> _Directions_:
Leaving out the pictures, please reproduce exactly and only the lines from the one that contains "Open the Kingston" through the last line below.

□ □ □

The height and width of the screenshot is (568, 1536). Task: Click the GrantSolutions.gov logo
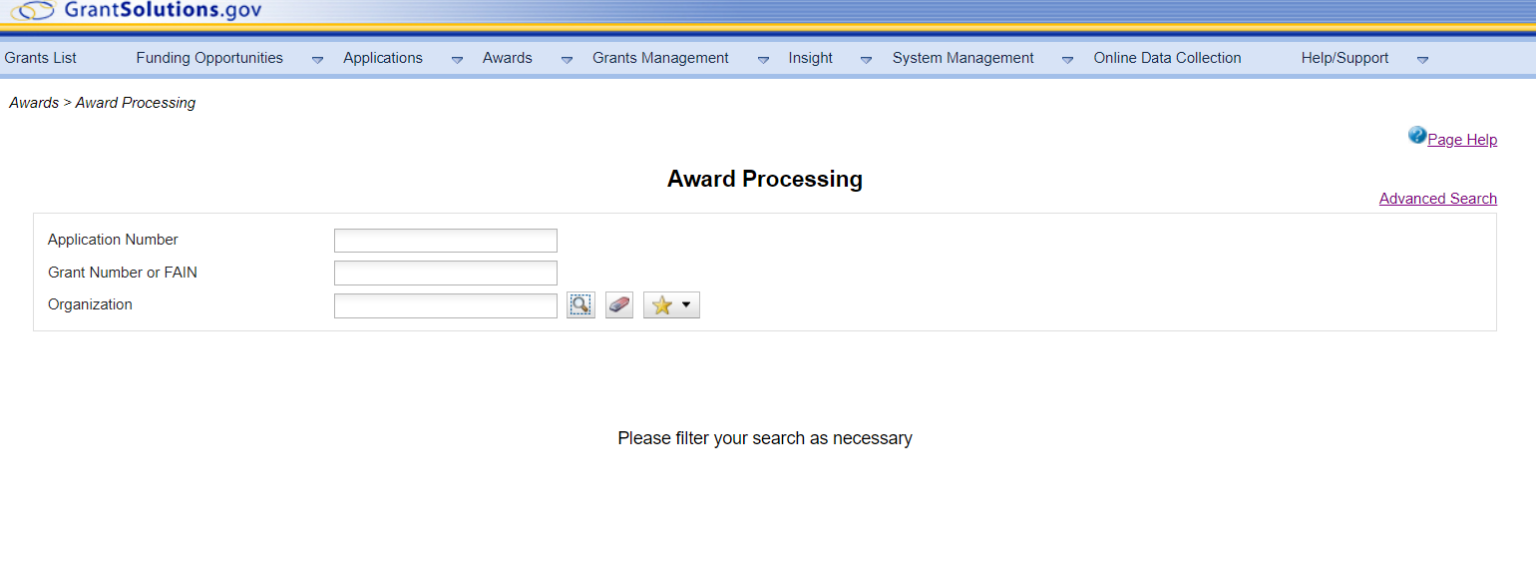[135, 11]
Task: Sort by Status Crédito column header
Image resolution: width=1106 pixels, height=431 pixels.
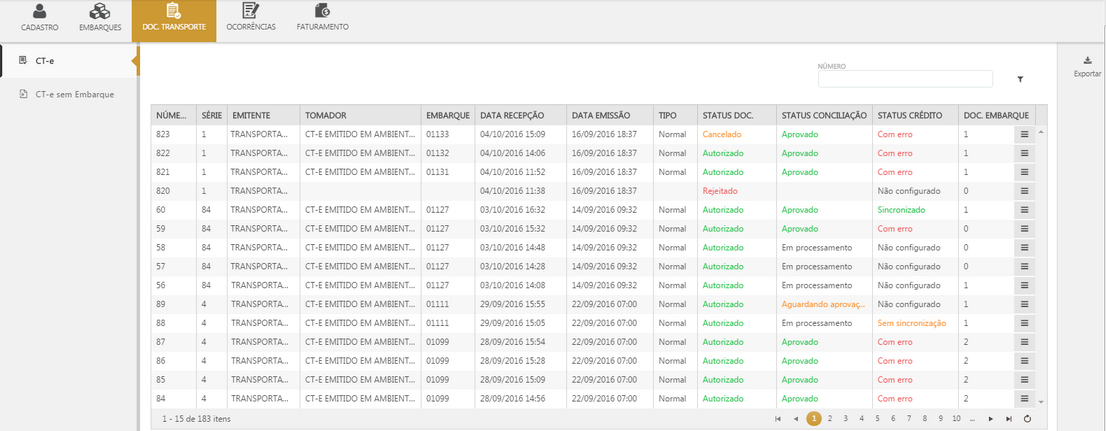Action: 909,115
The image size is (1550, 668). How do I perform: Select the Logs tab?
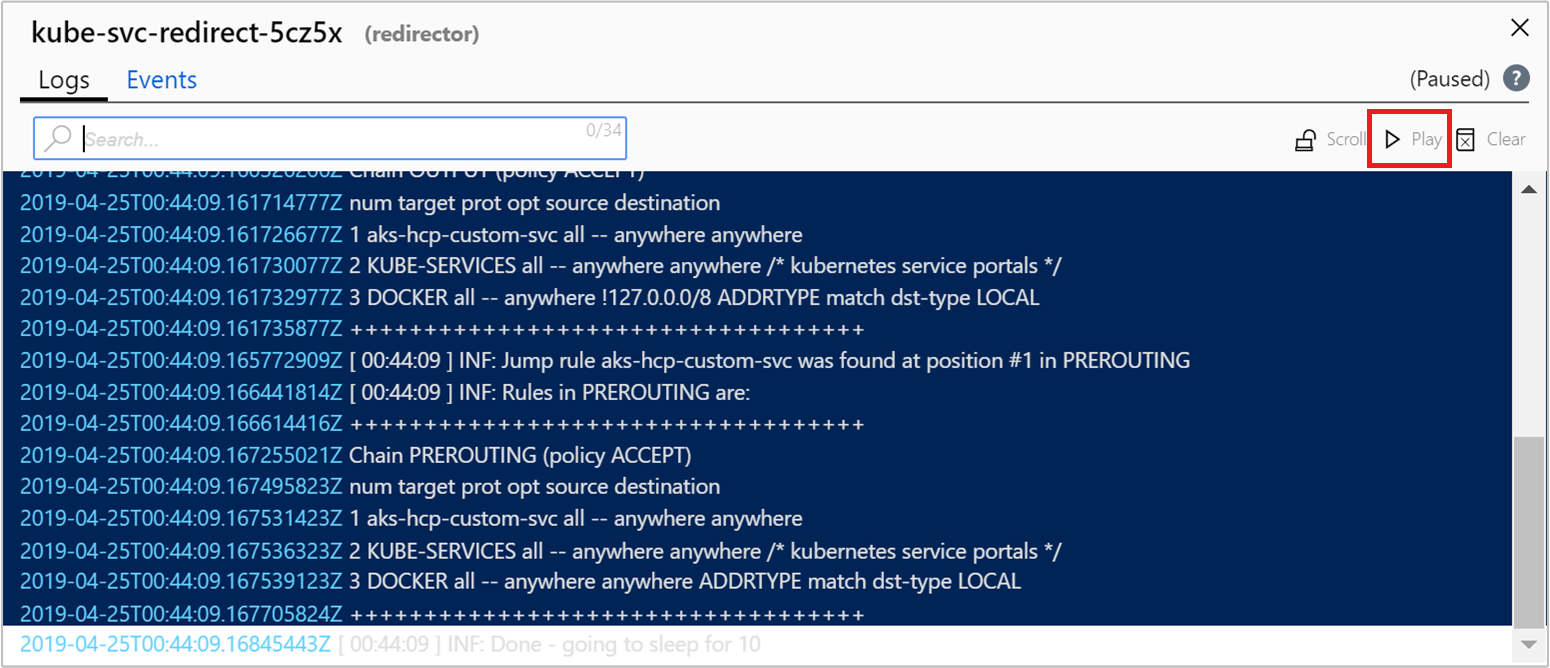[64, 80]
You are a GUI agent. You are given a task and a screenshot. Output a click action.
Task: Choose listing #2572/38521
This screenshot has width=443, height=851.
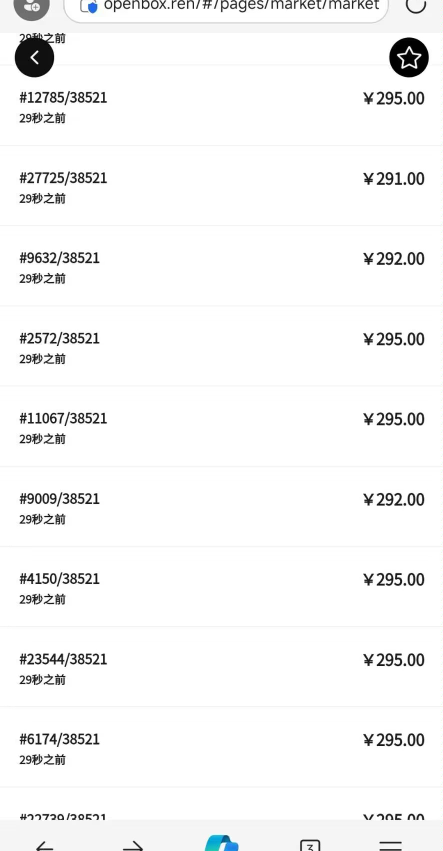click(x=222, y=346)
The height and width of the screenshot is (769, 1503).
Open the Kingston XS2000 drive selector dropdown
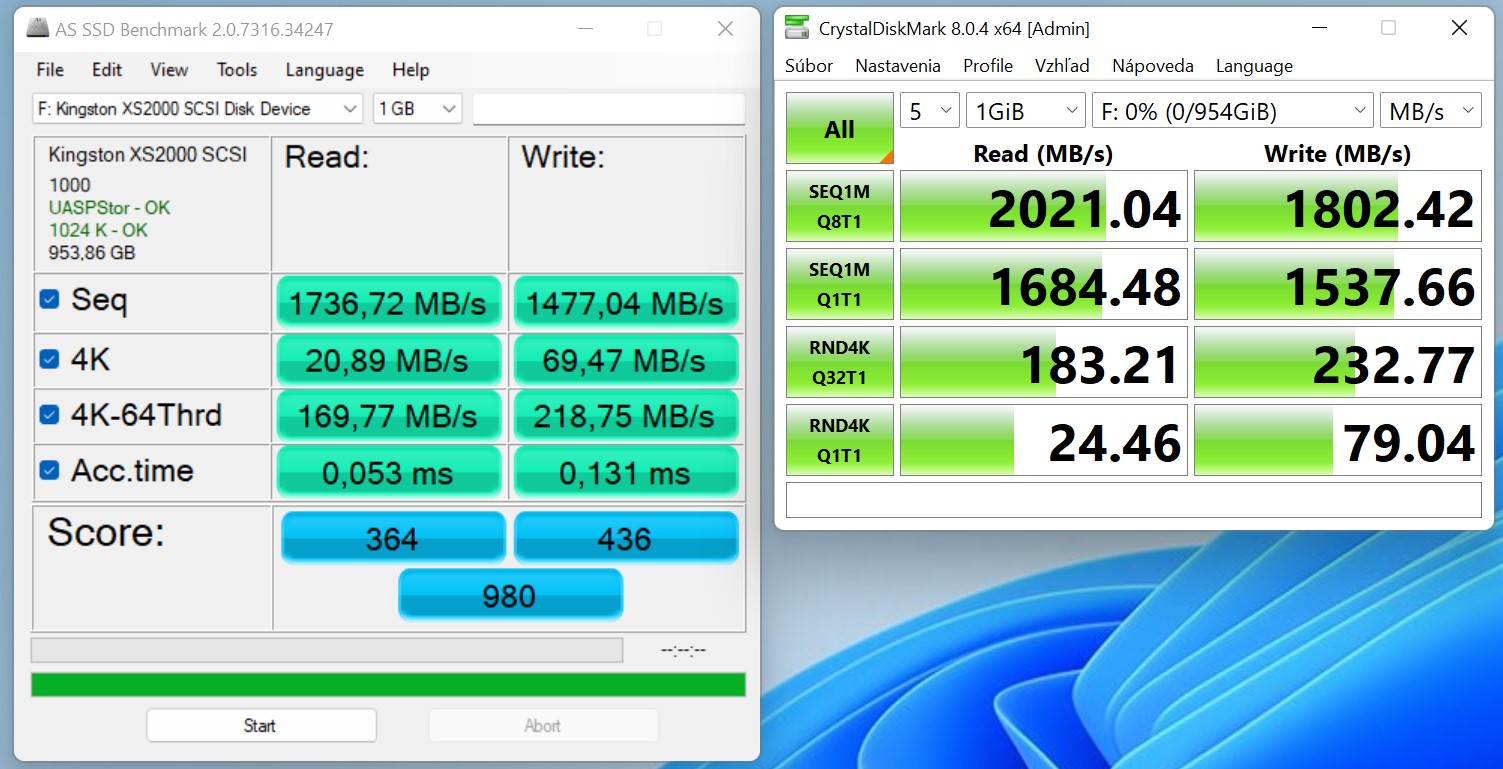coord(197,109)
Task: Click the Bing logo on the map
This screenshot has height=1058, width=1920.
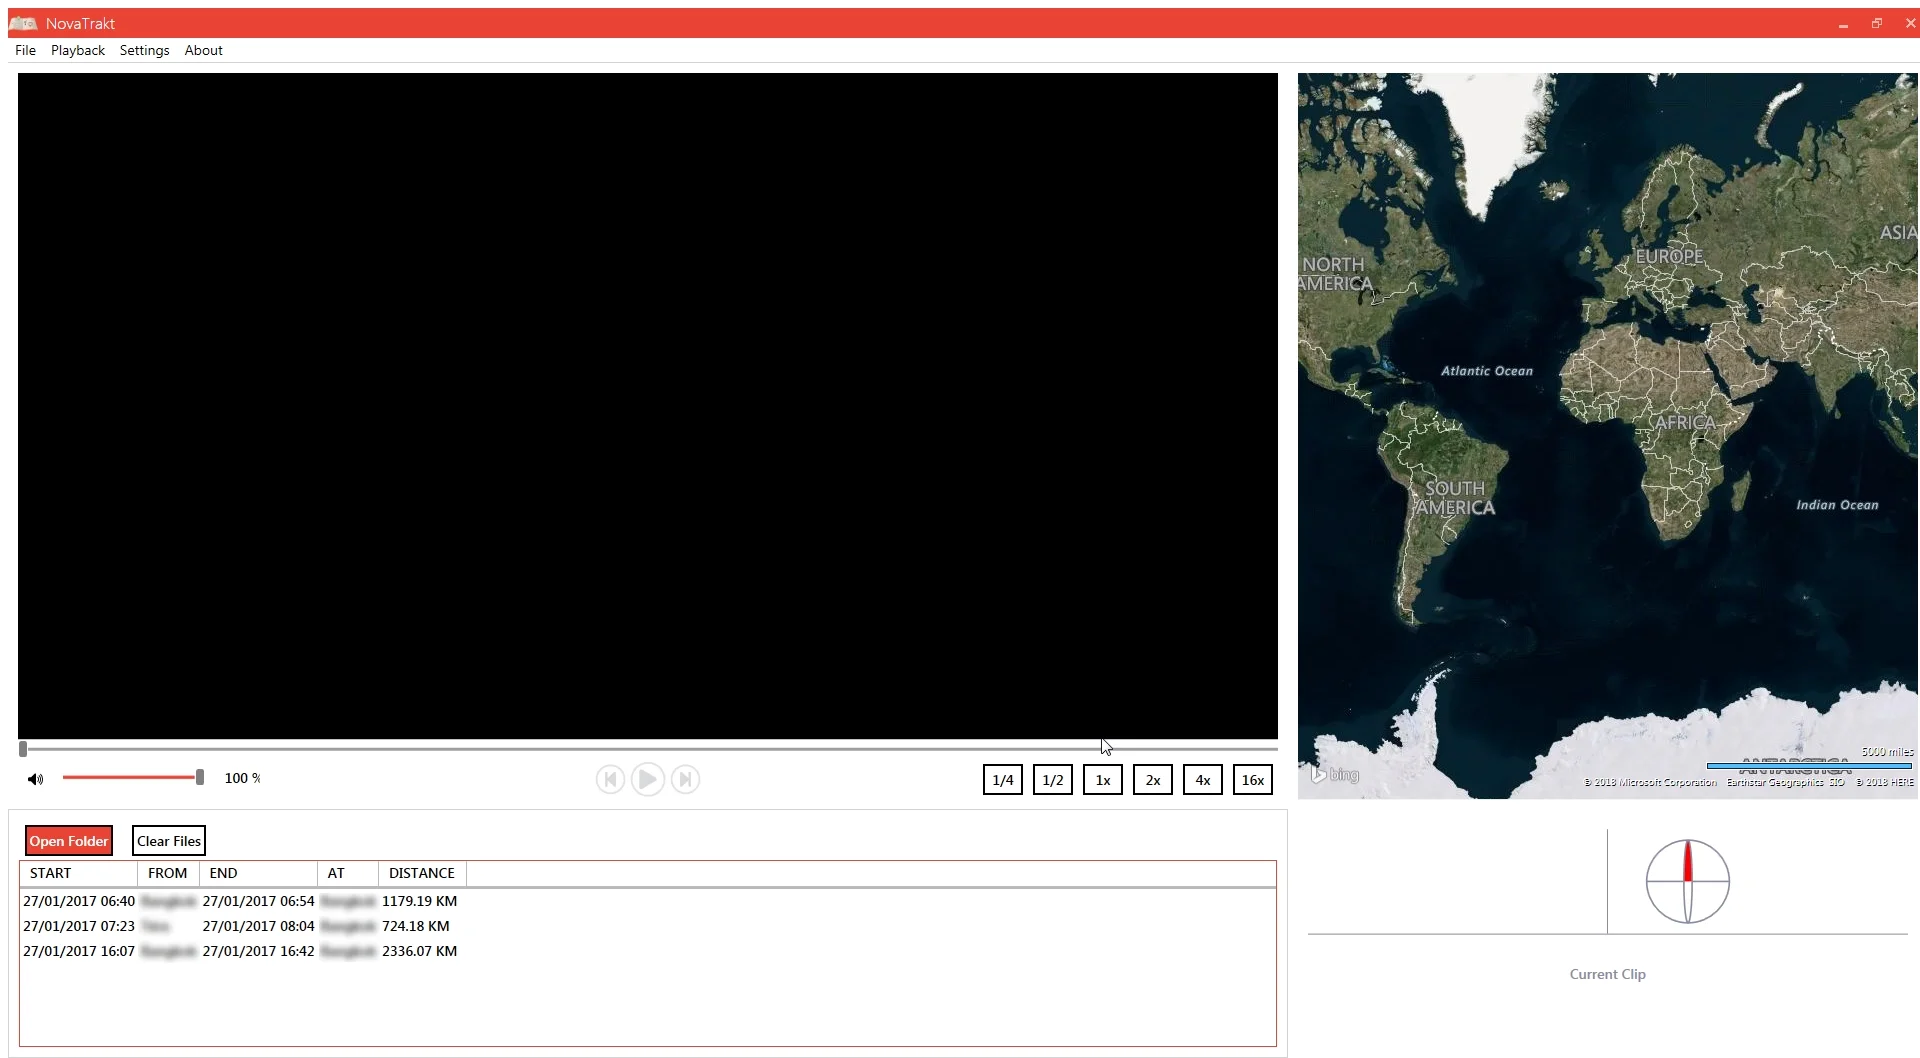Action: pyautogui.click(x=1335, y=774)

□ □ □

> _Exercise solution_:
Open the Kingston XS2000 drive selector dropdown
coord(197,109)
Task: Click the Bing logo on the map
This screenshot has height=1058, width=1920.
Action: pyautogui.click(x=1335, y=774)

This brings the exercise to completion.